Já no início do século XXI, Rui Esteves, neto de Ponciano, retomou o projecto de uma forma profissional, tendo decidido passar a comercializar o seu Vinho Verde Alvarinho com a marca "Dom Ponciano". Estes vinhos, obtidos através das mais modernas tecnologias de vinificação, apresentam-se frescos, balsâmicos e muito expressivos na boca, onde surgem poderosos, com acidez firme e um final persistente, sendo os parceiros ideais para um Bacalhau à Brás com crocante de toucinho.
Dom Ponciano, assume três capas: Alvarinho, Alvarinho Colheita Seleccionada e Espumante Grande Reserva. O Dom Ponciano Alvarinho 2018 (11€, 86 pts.) exibe-se amarelo-cítrico cristalino e com aromas a maracujá, lichia, jasmim e flor de laranjeira. No palato é suave, delicado e fresco.
Por sua vez o Dom Ponciano Colheita Seleccionada 2013 (30€, 93 pts.) de cor palha levemente amarelada é resultante de parcelas de vinha velha de Alvarinho de ramada e estágio prolongado em inox (borras finas), 6 meses em madeira e posterior envelhecimento por 36 meses em garrafa. O seu nariz é muito complexo com limão, toranja, pêssego, maracujá, relva cortada e uma baunilha muito subtil. No palato é untuoso, largo e intenso, mas sem perder a suavidade, equilíbrio e elegância .
Para último ficou o surpreendente Dom Ponciano Alvarinho Natural Bruto Espumante 2013 (35€, 93 pts.). No copo mostrava-se amarelo-cítrico límpido e com bolha finíssima. Transportava aromas a clementina, acácia-lima, maracujá e um inesperado brioche que catapultou a complexidade para outro nível.
Na boca confirma os excelentes predicados da fruta mostrados no nariz, acrescentando persistência, ponderação, equilíbrio, intensidade e muita finesse. Não estava nada à espera de levar uma "estalada" assim... Acompanhou, de maneira sublime, uma conversa no final de uma sardinhada em casa dos meus pais (a primeira deste ano: a sardinha ainda precisa de pelo menos um mês para estar no ponto).

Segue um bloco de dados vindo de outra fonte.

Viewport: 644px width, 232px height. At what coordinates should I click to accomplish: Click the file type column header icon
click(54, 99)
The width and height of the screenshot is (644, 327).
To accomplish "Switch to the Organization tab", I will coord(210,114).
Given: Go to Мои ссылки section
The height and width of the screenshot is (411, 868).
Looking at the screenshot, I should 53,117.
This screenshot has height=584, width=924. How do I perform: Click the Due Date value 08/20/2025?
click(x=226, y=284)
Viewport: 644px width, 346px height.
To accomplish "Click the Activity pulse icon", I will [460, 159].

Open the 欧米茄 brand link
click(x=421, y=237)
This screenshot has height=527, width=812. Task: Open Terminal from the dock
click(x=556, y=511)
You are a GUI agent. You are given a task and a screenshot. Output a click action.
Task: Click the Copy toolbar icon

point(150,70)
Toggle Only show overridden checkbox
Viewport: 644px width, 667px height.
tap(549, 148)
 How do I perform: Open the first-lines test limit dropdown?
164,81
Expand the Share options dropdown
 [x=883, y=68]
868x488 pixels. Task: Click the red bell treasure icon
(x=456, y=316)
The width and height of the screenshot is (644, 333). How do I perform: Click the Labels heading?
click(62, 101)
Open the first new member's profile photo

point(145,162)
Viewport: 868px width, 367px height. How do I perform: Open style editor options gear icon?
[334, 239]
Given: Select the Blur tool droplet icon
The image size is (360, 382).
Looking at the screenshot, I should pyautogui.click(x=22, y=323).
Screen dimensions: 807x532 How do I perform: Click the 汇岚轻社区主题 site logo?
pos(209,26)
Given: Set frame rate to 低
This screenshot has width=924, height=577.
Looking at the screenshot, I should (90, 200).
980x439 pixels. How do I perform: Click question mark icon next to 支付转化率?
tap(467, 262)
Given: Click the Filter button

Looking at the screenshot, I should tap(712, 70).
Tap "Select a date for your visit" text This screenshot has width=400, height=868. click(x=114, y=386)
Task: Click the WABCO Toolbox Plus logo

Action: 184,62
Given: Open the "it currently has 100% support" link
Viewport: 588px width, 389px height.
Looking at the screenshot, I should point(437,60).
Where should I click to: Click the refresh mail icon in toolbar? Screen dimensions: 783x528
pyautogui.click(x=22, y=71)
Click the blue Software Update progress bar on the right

E sublime é algo que caracteriza muito bem a suavidade, elegância e jovialidade destes três vinhos mosqueteiros, sublime ... porque todos eles são autênticos: um por todos, todos pela delicadeza do Alvarinho ;)
Nota: Um dia destes parto um copo ou uma garrafa por causa de fotografias como esta última :)
Bacalhau à Brás com crocante de toucinho
-Cozam o bacalhau ( 3 postas boas sem deixar ferver) durante 15 minutos e reservem até arrefecer;
-Entretanto descasquem duas cebolas, três dentes de alho e piquem tudo juntamente com um pouco de pimento verde e couve. Levem tudo ao tacho com azeite até tudo estar cozinhado;
-Desfiem o bacalhau e juntem ao preparado anterior;
-Batam 5 ovos com o leite, juntem sal, pimenta, noz moscada e um pouco de brandy e acrescentem ao tacho da etapa anterior;
-Juntem a batata palha (com pouco sal), envolvendo tudo. Deixem cozinhar, mexendo sempre;
-Tostem (quase até queimar ;)) algumas fatias de bacon/toucinho fumado num tacho (não há necessidade de acrescentarem azeite ou margarina, a gordura da carne basta). Retirem do tacho e piquem em pedaços bem pequenos;
-Polvilhem o bacalhau com salsa picada, as azeitonas e o toucinho crocante.